In one very famous case in 1962, an Arizona woman named Sherri Chessen was advised by her doctor to have an abortion. She had taken Thalidomide during her pregnancy, not knowing that it could cause serious birth defects. Her abortion was approved by a local hospital board and the procedure had already been scheduled when her story became public and the hospital board essentially revoked its permission and cancelled her surgery. Chessen ultimately had to travel to Sweden for the procedure. In 1966 she recounted her story at an abortion rights conference in San Francisco in a speech that is reprinted in the book Before Roe v. Wade: Voices that Shaped the Abortion Debate Before the Supreme Court's Ruling

Naturally the thought came to me that if I'd obtained Thalidomide it was conceivable that others had done so. ... It was this concern that made me pick up the telephone the next morning -- it was Sunday -- and call Ed Murray who is the editor of the Arizona paper. ... He wasn't home but I spoke with Mrs. Murray and she agreed that some warning should indeed be published and asked me if their medical reporter, who was preparing an article on Thalidomide, could phone me. I said yes if he wouldn't use my name and she assured me that he would not. So I agreed.

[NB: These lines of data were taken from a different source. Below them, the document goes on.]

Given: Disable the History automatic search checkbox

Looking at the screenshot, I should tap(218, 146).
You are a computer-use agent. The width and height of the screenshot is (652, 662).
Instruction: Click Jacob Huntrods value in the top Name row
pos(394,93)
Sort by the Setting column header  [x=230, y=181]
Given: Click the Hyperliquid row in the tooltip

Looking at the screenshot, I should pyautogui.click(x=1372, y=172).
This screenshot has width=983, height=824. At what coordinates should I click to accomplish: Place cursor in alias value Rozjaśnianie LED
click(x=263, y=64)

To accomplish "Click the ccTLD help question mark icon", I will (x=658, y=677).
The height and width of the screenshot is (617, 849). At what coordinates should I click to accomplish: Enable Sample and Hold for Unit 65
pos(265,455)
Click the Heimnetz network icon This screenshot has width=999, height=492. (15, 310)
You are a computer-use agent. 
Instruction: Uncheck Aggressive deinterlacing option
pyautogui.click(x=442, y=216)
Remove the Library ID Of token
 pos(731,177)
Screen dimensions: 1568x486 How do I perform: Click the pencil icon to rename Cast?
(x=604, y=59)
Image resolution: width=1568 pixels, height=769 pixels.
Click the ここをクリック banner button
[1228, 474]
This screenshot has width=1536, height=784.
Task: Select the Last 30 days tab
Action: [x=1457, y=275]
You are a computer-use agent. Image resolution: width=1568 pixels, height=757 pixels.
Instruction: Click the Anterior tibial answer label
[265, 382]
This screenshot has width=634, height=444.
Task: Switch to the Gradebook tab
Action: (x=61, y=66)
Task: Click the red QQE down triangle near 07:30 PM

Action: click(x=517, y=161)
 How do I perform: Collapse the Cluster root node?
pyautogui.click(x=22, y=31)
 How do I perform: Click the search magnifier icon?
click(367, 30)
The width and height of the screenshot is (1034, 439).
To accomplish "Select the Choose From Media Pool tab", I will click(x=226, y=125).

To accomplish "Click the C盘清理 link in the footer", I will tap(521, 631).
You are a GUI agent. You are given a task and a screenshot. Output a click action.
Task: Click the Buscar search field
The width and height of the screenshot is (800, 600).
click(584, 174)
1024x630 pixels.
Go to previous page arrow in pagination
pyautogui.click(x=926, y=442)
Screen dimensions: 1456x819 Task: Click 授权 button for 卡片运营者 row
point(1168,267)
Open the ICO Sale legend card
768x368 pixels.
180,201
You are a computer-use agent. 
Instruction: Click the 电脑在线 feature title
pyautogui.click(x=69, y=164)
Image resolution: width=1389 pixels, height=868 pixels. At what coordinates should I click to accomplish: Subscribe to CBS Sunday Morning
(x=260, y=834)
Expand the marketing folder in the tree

Well, the paper kept their promise, but rather than merely an article warning of the drug, the front-page, black-bordered story screamed in bold print: "Baby-deforming drug may cost woman her child here." Well that did it. The story went out on the wire and before the day was two hours along it stirred international interest. London was debating the Thalidomide problem, and here were examples of what their drug was doing in what to them, I am sure, was the remotest corner of the United States. Well, bathed in the merciless glare of national publicity, the doctors cancelled the operation. From this point on they put me in a little hospital bed, and when everybody asks me when did you decide to do this and when did you decide to petition the court, I can truthfully say that I didn't do much deciding. All I did was a lot of arguing as to why I couldn't get out of there, but to no avail. The surgery, they felt at that point, could be challenged by any citizen. Anyone could have gone to the prosecuting attorney and the doctor, the hospital and myself could face criminal prosecution ... So the hospital board and the doctors and lawyers and everyone conferred. They felt that existing laws were so vague -- what did 'life' mean in the term 'necessary to save the life of the mother'? They decided that go gain judicial clarity the hospital would petition the Supreme Court of Arizona for a declaratory judgment prior to doing this. That's when our names became a matter of the court -- and thus public -- record, as we were swept from there into a ridiculous maelstrom of newsprint. The case was dismissed in court without a hearing. ... Now we faced a blank wall in the United States because of the publicity. 

Abortion rights advocates often talk figuratively about anti-abortion policies inviting politicians and bureaucrats into your doctor's office. If Roe v. Wade is overturned and Mitt Romney's preferred policy is established -- allowing abortion only for rape and incest victims and women whose lives are in danger -- there still won't actually be politicians in the doctor's office, but there may very well be lawyers and bureaucrats. Because if it's not up to women and doctors anymore, somebody will have decide who qualifies for abortion rights and who does not.